▸ **EXERCICES**:
[A] D'après le bloc de texte, quel juge préside l'audience ?
[B] Citez le passage du bloc de texte qui commence à « La Cour suprême » et se termine à « 2003-2063 et 2005-0482. ».

▸ **BLOC DE TEXTE**:
========================================================================
Dossier : IMM-6750-05

Référence : 2006 CF 557

Ottawa (Ontario), le 4 mai 2006

EN PRÉSENCE DE MONSIEUR LE JUGE SHORE

ENTRE :

NATALIA VICTORO AKSENOVA

demanderesse

et

 

LE MINISTRE DE LA SÉCURITÉ PUBLIQUE

ET DE LA PROTECTION CIVILE*

défendeur

MOTIFS DU JUGEMENT ET JUGEMENT

APPERÇU

[1]                 « Le législateur a clairement montré qu’il se préoccupait beaucoup de la criminalité des non‑citoyens. Deux des objectifs de la Loi se rapportent à la criminalité :

 

─  protéger la santé des Canadiens et garantir leur sécurité (alinéa 3(1)h) de la Loi);

 

─ promouvoir la justice et la sécurité par […] l’interdiction de territoire aux personnes qui sont des criminels ou constituent un danger pour la sécurité (alinéa 3(1)i)) de la Loi).

 

La Cour suprême du Canada a récemment dit que les objectifs déclarés dans la nouvelle Loi révèlent l’intention du législateur de donner priorité à la sécurité et que, pour atteindre ce dernier objectif, il faut notamment renvoyer du Canada les demandeurs qui ont un casier judiciaire. Le législateur a manifesté la ferme volonté de traiter les criminels avec moins d’indulgence que le faisait l’ancienne Loi (Medovarski [c. Canada (Ministre de la Citoyenneté et de l’Immigration), [2005] 2 R.C.S. 39], précité, au paragraphe 10). »

 

 

(Cha c. Canada (Ministre de la Citoyenneté et de l’Immigration), 2006 CAF 126, [2007] A.C.F. no 491 (QL))

 

* Le défendeur a demandé cet intitulé, en vertu de la Loi sur les restructurations et les transferts d’attributions dans l’administration publique, L.R.C. 1985, ch. P-34, et des décrets C.P. 2003-2061, 2003-2063 et 2005-0482.
========================================================================
▸ **DONNÉES FOURNIES**:
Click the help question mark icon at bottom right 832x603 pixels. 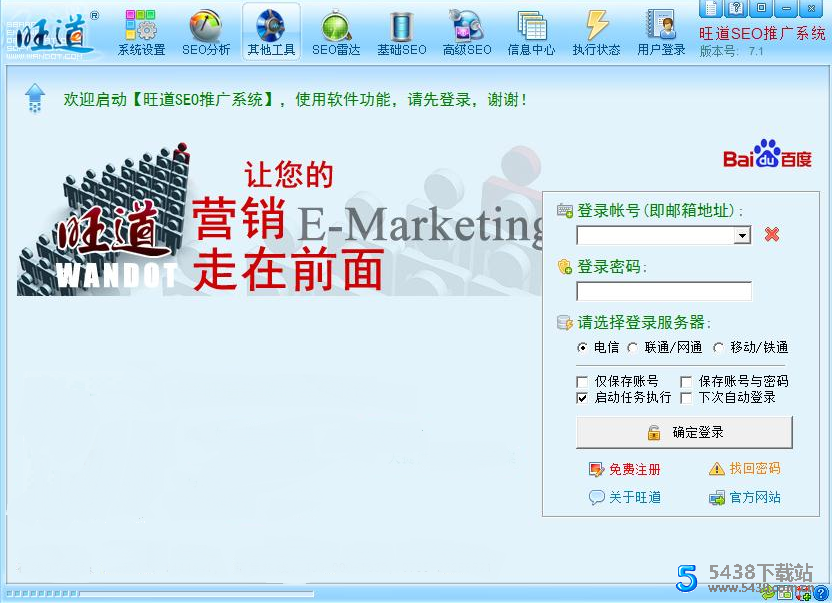821,592
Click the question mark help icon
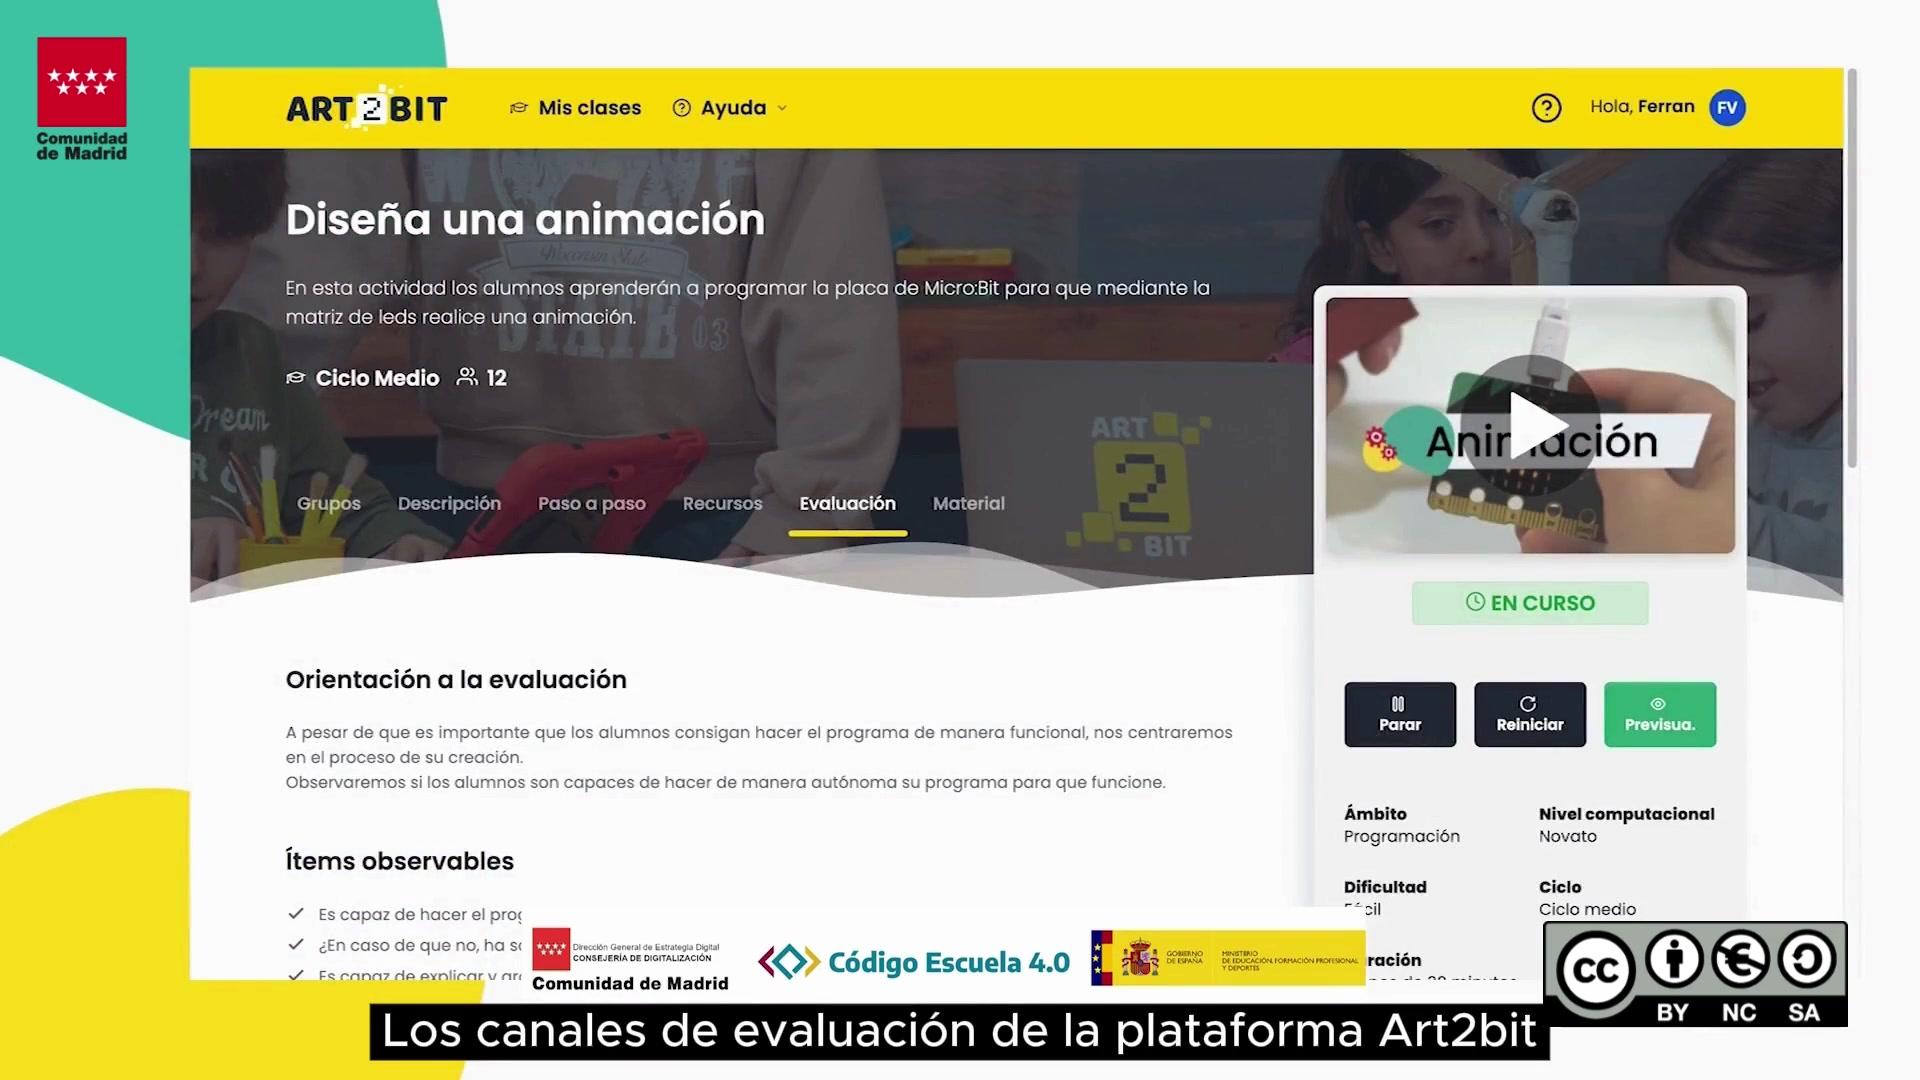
========================================================================
▸ **RÉPONSES PAR EXERCICE**:
[A] Le juge Shore.

[B]
La Cour suprême du Canada a récemment dit que les objectifs déclarés dans la nouvelle Loi révèlent l’intention du législateur de donner priorité à la sécurité et que, pour atteindre ce dernier objectif, il faut notamment renvoyer du Canada les demandeurs qui ont un casier judiciaire. Le législateur a manifesté la ferme volonté de traiter les criminels avec moins d’indulgence que le faisait l’ancienne Loi (Medovarski [c. Canada (Ministre de la Citoyenneté et de l’Immigration), [2005] 2 R.C.S. 39], précité, au paragraphe 10). »

 

 

(Cha c. Canada (Ministre de la Citoyenneté et de l’Immigration), 2006 CAF 126, [2007] A.C.F. no 491 (QL))

 

* Le défendeur a demandé cet intitulé, en vertu de la Loi sur les restructurations et les transferts d’attributions dans l’administration publique, L.R.C. 1985, ch. P-34, et des décrets C.P. 2003-2061, 2003-2063 et 2005-0482.